_Work item_
Please give every entry again, exactly as it reads.

_Collected data entries_
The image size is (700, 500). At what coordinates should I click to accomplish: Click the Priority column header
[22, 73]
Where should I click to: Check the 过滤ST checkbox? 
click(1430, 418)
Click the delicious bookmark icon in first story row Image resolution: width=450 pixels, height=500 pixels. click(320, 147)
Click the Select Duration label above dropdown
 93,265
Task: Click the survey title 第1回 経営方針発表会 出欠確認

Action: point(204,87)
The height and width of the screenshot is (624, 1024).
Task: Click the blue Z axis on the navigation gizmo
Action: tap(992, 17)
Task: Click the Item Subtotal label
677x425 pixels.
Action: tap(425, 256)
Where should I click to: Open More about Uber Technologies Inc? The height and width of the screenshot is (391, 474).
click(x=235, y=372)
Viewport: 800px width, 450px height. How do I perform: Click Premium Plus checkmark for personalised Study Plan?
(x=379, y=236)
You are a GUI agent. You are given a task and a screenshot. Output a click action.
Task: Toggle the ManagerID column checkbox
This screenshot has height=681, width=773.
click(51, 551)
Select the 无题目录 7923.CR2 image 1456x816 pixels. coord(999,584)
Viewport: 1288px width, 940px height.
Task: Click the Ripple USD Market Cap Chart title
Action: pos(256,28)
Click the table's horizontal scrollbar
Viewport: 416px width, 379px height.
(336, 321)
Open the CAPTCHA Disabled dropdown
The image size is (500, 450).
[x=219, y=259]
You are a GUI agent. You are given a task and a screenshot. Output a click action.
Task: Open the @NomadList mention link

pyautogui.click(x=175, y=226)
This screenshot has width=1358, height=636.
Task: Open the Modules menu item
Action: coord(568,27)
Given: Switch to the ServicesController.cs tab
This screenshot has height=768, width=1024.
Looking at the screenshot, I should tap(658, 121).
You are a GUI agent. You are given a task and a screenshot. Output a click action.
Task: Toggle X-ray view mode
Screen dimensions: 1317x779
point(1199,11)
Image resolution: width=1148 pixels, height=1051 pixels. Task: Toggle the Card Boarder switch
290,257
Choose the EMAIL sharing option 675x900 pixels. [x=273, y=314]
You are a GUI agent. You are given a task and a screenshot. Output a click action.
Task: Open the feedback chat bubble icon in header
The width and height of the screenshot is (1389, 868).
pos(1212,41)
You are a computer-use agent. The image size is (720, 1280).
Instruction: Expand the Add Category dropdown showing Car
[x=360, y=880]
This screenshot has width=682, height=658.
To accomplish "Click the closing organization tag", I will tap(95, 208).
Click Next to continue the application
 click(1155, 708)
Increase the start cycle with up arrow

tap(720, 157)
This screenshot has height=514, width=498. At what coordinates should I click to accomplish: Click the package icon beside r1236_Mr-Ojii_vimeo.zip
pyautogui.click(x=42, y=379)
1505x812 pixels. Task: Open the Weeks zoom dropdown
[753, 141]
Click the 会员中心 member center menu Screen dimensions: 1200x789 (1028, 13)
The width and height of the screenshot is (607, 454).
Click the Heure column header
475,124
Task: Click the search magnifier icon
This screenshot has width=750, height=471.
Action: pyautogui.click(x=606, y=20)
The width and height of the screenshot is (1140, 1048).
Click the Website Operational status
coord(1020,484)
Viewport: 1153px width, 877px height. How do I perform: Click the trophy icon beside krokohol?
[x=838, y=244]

_Exercise solution_
The image size is (700, 500). At what coordinates should I click to accomplish: Click the Priority column header
[22, 73]
Where should I click to: Check the 过滤ST checkbox? 
click(1430, 418)
Click the delicious bookmark icon in first story row Image resolution: width=450 pixels, height=500 pixels. click(320, 147)
Click the Select Duration label above dropdown
 93,265
Task: Click the survey title 第1回 経営方針発表会 出欠確認

Action: point(204,87)
The height and width of the screenshot is (624, 1024).
Task: Click the blue Z axis on the navigation gizmo
Action: tap(992, 17)
Task: Click the Item Subtotal label
677x425 pixels.
Action: tap(425, 256)
Where should I click to: Open More about Uber Technologies Inc? The height and width of the screenshot is (391, 474).
click(x=235, y=372)
Viewport: 800px width, 450px height. How do I perform: Click Premium Plus checkmark for personalised Study Plan?
(x=379, y=236)
You are a GUI agent. You are given a task and a screenshot. Output a click action.
Task: Toggle the ManagerID column checkbox
This screenshot has height=681, width=773.
click(51, 551)
Select the 无题目录 7923.CR2 image 1456x816 pixels. coord(999,584)
Viewport: 1288px width, 940px height.
Task: Click the Ripple USD Market Cap Chart title
Action: pos(256,28)
Click the table's horizontal scrollbar
Viewport: 416px width, 379px height.
(336, 321)
Open the CAPTCHA Disabled dropdown
The image size is (500, 450).
[x=219, y=259]
You are a GUI agent. You are given a task and a screenshot. Output a click action.
Task: Open the @NomadList mention link

pyautogui.click(x=175, y=226)
This screenshot has width=1358, height=636.
Task: Open the Modules menu item
Action: coord(568,27)
Given: Switch to the ServicesController.cs tab
This screenshot has height=768, width=1024.
Looking at the screenshot, I should tap(658, 121).
You are a GUI agent. You are given a task and a screenshot. Output a click action.
Task: Toggle X-ray view mode
Screen dimensions: 1317x779
point(1199,11)
Image resolution: width=1148 pixels, height=1051 pixels. Task: Toggle the Card Boarder switch
290,257
Choose the EMAIL sharing option 675x900 pixels. [x=273, y=314]
You are a GUI agent. You are given a task and a screenshot. Output a click action.
Task: Open the feedback chat bubble icon in header
The width and height of the screenshot is (1389, 868).
pos(1212,41)
You are a computer-use agent. The image size is (720, 1280).
Instruction: Expand the Add Category dropdown showing Car
[x=360, y=880]
This screenshot has width=682, height=658.
To accomplish "Click the closing organization tag", I will tap(95, 208).
Click Next to continue the application
 click(1155, 708)
Increase the start cycle with up arrow

tap(720, 157)
This screenshot has height=514, width=498. At what coordinates should I click to accomplish: Click the package icon beside r1236_Mr-Ojii_vimeo.zip
pyautogui.click(x=42, y=379)
1505x812 pixels. Task: Open the Weeks zoom dropdown
[753, 141]
Click the 会员中心 member center menu Screen dimensions: 1200x789 (1028, 13)
The width and height of the screenshot is (607, 454).
Click the Heure column header
475,124
Task: Click the search magnifier icon
This screenshot has width=750, height=471.
Action: pyautogui.click(x=606, y=20)
The width and height of the screenshot is (1140, 1048).
Click the Website Operational status
coord(1020,484)
Viewport: 1153px width, 877px height. How do I perform: Click the trophy icon beside krokohol?
[x=838, y=244]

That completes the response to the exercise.